The growth projects of African Rainbow Minerals.
Photo by: Creamer Media
JOHANNESBURG (miningweekly.com) – The board of diversified mining company African Rainbow Minerals (ARM) has approved the Merensky reef project at the Two Rivers platinum group metals (PGMs) mine, ARM CEO Mike Schmidt said on Wednesday after the company reported record financial results.
The ARM-managed Two Rivers is a joint venture between ARM, at 51%, and Implats, at 49%. The operation is situated on the southern part of the eastern limb of the Bushveld Complex, some 35 km south-west of Burgersfort, in Mpumalanga.
Mining Weekly can report that the new Two Rivers Merensky project will produce an additional 182 000 six-element (6E) PGM ounces, 1 600 t of nickel and 1 300 t of copper a year. (Also watch attached Creamer Media video.)
Commissioning will take place in the second quarter of ARM's 2023 financial year, with Two Rivers expected to be positioned at the bottom half of the PGM industry’s cash cost curve.
“We start processing in 2023, with a rapid ramp-up to steady state by as early as 2024,” said Schmidt.
“We’re dovetailing that. We’ve got sufficient power and we’ve got sufficient water and the tailings dam. Those are the three constraints. Prices have supported us. We’ll have superior returns for the position on the lower end of the cost curve, and undoubtedly, the project was a whole will take Two Rivers as a whole down the cost curve.
On funding, Schmidt said in response to Mining Weekly: "The planning and the outlook is that Two Rivers would be able to fund the project over the next three to four years with no need for either of the partners, being ARM or Implats, to contribute to that, albeit that there would be some dividend sacrifice."
The Modikwa PGMs mine, which lies along the border between the Mpumalanga and Limpopo provinces, about 15 km north-west of Burgersfort, is currently accelerating its development, which should improve its ounce profile from an annualised basis to more than 400 000 oz/y by 2024 from the current 320 000 oz/y.
ARM is also at the stage of building the new Modikwa Chrome Recovery plant, which is scheduled to be commissioned at the end of this year. “Certainly we’ll ramp that up within 12 months to steady state, doing 280 000 t of chrome. That’s a by-product that comes literally for free and will really serve us exceptionally well,” said Schmidt.
“The message I’m sending here is that if you look at the combined approach, ARM has moved on.
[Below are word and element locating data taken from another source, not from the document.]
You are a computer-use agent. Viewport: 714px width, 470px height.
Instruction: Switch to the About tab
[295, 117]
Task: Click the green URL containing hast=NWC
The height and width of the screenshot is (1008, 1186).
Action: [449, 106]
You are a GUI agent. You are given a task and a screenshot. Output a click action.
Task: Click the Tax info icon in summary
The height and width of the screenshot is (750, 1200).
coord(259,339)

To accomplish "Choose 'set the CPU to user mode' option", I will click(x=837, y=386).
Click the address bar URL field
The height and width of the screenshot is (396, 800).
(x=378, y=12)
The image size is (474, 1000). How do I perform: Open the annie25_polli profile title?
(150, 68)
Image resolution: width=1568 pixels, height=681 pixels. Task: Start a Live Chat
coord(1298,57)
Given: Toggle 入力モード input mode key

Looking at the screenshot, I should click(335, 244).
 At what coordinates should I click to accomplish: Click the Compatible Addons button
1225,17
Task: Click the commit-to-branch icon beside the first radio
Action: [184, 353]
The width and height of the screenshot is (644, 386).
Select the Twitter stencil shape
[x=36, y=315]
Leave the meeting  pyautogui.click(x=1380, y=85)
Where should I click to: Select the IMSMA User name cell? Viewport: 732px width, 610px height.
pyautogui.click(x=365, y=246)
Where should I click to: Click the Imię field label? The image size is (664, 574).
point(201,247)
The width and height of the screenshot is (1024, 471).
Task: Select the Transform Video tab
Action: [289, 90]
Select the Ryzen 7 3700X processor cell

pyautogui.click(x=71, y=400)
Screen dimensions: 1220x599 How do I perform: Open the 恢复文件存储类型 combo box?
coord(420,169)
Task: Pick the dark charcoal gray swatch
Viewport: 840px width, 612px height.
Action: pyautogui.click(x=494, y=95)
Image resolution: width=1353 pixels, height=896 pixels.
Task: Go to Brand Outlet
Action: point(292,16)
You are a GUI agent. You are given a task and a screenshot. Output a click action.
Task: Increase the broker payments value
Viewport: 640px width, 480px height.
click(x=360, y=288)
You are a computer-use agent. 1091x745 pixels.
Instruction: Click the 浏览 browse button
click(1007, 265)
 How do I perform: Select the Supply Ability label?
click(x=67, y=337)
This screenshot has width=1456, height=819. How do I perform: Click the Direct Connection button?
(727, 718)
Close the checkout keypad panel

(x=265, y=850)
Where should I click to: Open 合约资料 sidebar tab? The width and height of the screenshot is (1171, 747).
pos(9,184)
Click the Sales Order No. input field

It’s growing organically, it’s dovetailing off the assets it knows, using its own people, and this all comes very, very cost effectively with huge margins that position us well in terms of growth going forward.
“We are in the process of evaluating a number of other options but they have to follow due course. We cannot announce anything until it’s signed on the bottom line.
“If you look at the combined growth over the next three years, we’ll be doing another 300 000 oz of PGMs by 2024. If you take that currently on an attributable basis, we’re at 350 000 oz. We’re just about doubling the ounces on an attributable basis but we’re moving as an operation from 650 000 oz to over a million ounces of PGMs within the next four years. I have no doubt that we’ll deliver on those on time and within budget,” said Schmidt.
Ahead of it, in the third quarter of the company's 2022 financial year, the Two Rivers Plant expansion, referred to as the TRP expansion, will be commissioned, providing an additional 40 000 to 60 000 6E PGM ounces a year.
The 2022 financial year will also see the commissioning of the new Modikwa Chrome Recovery Plant at the Modikwa PGMs mine, which lies along the border between the Mpumalanga and Limpopo provinces, around 15 km north-west of Burgersfort.
In manganese, the Black Rock and Gloria projects, in the Northern Cape, will ramp up to four-million tonnes of manganese in financial year 2023.
These growth projects were all displayed after the 25 000-employee JSE-listed ARM, headed by executive chairperson Dr Patrice Motsepe, reported 134%-higher headline earnings for the six months to December 31 of R5-billion, boosted by iron-ore and PGMs. Net cash on hand is up 29% to $4.8-billion.